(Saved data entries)
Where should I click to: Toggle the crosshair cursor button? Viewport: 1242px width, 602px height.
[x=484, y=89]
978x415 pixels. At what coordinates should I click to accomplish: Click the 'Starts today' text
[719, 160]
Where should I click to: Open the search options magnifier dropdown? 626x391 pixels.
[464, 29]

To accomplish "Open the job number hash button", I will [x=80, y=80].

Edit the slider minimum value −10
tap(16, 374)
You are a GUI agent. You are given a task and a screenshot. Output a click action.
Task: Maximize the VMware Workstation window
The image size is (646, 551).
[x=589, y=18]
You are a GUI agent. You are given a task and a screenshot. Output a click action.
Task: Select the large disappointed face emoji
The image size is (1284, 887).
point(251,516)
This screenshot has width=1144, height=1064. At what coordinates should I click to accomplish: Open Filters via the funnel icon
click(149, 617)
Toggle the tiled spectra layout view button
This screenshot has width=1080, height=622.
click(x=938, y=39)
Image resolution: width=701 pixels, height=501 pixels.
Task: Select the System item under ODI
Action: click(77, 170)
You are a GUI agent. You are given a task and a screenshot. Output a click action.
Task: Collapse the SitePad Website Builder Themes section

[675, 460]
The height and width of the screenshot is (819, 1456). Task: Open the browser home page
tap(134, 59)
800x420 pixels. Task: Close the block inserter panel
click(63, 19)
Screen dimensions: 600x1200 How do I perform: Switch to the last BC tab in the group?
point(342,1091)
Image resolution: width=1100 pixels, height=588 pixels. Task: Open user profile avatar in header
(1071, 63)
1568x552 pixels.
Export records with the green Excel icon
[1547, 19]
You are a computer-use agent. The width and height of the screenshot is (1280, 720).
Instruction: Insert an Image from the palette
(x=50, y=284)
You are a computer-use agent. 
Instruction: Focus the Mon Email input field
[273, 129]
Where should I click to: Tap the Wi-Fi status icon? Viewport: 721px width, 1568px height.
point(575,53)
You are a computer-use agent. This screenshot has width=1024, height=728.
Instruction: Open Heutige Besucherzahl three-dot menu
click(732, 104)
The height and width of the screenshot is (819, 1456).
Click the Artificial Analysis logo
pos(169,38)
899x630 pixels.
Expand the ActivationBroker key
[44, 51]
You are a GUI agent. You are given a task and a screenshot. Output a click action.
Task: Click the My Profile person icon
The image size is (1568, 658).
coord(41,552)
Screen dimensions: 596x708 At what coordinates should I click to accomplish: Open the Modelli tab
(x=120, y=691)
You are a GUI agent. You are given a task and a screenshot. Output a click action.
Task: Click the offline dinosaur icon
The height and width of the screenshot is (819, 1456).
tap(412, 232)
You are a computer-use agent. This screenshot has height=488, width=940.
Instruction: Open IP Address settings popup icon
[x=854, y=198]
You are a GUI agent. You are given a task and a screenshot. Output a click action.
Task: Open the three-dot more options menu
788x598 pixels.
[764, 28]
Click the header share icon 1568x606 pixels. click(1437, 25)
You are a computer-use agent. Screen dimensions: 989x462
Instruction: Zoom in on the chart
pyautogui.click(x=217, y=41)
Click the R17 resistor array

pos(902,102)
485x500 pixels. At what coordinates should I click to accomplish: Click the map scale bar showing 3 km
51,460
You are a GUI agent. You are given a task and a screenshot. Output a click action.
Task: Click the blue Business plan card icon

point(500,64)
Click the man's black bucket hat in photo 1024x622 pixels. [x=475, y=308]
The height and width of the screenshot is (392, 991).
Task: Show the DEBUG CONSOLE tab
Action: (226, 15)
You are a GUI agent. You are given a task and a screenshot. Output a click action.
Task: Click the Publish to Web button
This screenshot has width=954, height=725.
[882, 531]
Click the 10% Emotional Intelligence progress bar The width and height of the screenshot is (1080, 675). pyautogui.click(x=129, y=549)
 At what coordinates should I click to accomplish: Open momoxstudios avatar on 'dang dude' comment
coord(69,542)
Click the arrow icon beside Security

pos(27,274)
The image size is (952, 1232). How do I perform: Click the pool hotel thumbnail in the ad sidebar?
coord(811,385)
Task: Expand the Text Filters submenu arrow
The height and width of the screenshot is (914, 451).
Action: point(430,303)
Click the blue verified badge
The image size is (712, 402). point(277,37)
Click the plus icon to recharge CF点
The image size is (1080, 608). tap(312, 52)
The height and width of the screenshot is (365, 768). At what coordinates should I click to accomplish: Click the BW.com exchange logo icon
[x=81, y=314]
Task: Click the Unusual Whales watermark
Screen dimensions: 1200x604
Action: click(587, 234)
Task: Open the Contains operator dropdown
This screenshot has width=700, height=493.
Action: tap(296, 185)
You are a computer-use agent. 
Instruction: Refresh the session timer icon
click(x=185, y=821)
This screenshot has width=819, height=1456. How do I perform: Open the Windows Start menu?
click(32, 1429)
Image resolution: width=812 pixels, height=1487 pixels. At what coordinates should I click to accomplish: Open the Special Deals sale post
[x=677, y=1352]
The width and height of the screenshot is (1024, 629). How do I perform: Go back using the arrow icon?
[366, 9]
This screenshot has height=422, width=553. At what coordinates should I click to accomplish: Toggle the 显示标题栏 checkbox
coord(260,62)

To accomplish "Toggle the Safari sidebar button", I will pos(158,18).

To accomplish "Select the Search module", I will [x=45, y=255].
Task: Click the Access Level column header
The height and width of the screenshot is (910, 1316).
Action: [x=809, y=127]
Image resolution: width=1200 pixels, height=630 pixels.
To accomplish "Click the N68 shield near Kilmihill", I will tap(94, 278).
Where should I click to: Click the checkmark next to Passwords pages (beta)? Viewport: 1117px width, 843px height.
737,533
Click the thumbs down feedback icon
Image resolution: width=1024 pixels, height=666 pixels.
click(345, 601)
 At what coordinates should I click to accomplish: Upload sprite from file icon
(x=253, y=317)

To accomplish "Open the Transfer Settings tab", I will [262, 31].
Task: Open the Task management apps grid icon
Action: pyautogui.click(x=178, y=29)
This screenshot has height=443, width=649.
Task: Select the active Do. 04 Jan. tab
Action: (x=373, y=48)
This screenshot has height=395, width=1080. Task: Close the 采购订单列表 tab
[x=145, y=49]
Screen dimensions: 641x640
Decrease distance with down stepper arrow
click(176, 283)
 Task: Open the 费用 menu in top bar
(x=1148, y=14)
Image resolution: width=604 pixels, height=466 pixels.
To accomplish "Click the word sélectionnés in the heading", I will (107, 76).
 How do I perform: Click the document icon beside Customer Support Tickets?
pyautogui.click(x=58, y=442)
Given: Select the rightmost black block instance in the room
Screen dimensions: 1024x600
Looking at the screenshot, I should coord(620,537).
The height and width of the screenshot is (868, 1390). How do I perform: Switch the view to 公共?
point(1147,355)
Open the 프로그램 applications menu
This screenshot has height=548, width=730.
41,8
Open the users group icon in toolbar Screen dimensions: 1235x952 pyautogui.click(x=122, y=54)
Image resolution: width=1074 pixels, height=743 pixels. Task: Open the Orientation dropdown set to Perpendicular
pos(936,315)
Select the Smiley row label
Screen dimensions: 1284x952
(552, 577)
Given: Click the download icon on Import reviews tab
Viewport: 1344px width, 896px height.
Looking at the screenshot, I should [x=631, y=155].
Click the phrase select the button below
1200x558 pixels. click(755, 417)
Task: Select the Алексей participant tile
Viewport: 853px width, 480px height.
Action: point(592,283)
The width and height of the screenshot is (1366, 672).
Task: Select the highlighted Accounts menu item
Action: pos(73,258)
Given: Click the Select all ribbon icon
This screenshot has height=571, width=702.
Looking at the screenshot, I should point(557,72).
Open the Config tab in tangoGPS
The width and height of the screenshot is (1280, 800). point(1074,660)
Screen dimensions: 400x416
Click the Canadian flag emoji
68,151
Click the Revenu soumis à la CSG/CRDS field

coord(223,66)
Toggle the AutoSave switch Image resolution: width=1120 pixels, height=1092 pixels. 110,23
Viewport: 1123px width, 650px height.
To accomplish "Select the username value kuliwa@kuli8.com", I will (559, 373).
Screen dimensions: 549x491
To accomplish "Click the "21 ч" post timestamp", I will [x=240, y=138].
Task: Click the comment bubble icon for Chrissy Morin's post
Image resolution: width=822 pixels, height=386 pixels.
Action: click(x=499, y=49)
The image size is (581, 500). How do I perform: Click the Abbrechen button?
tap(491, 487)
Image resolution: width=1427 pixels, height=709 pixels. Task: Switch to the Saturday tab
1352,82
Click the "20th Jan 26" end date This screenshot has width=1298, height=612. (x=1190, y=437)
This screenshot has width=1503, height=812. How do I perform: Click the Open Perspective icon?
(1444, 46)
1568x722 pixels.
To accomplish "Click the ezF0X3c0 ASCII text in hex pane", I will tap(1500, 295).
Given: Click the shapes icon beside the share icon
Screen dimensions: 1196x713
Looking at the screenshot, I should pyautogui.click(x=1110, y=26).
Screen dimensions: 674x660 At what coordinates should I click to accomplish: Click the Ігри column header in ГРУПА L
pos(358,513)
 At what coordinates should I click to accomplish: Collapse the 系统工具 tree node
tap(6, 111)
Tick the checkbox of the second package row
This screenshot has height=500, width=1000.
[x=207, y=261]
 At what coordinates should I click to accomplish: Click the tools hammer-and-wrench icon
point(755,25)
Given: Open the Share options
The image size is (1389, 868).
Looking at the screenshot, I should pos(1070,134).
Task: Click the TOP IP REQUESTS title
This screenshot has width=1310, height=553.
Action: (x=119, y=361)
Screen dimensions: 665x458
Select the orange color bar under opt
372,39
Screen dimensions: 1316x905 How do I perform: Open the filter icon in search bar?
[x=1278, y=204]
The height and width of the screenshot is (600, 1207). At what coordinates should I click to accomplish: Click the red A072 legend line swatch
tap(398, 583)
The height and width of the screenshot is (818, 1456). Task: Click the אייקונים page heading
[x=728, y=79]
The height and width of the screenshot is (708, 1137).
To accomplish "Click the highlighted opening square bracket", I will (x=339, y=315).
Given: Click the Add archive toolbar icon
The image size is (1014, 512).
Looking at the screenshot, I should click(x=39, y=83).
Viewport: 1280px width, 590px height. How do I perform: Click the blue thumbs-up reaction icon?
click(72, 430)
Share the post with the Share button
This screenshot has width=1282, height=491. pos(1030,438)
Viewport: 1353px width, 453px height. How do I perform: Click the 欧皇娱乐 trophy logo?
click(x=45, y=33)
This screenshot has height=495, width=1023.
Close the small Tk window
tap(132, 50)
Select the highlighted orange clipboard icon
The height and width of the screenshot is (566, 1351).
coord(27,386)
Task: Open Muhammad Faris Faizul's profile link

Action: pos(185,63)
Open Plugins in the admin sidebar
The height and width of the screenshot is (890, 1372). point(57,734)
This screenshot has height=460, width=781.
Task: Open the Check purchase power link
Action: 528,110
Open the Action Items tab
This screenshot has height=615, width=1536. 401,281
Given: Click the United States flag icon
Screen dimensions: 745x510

### Task to complete
Please copy each line of the entries in which the word "computer" shows up.

### Expected answer
You are a computer-use agent. The width and height of the screenshot is (1280, 720).
You are a computer-use agent. 
You are a computer-use agent. This screenshot has width=1024, height=728.
You are a computer-use agent. This screenshot has height=488, width=940.
You are a computer-use agent. Screen dimensions: 989x462
You are a computer-use agent. 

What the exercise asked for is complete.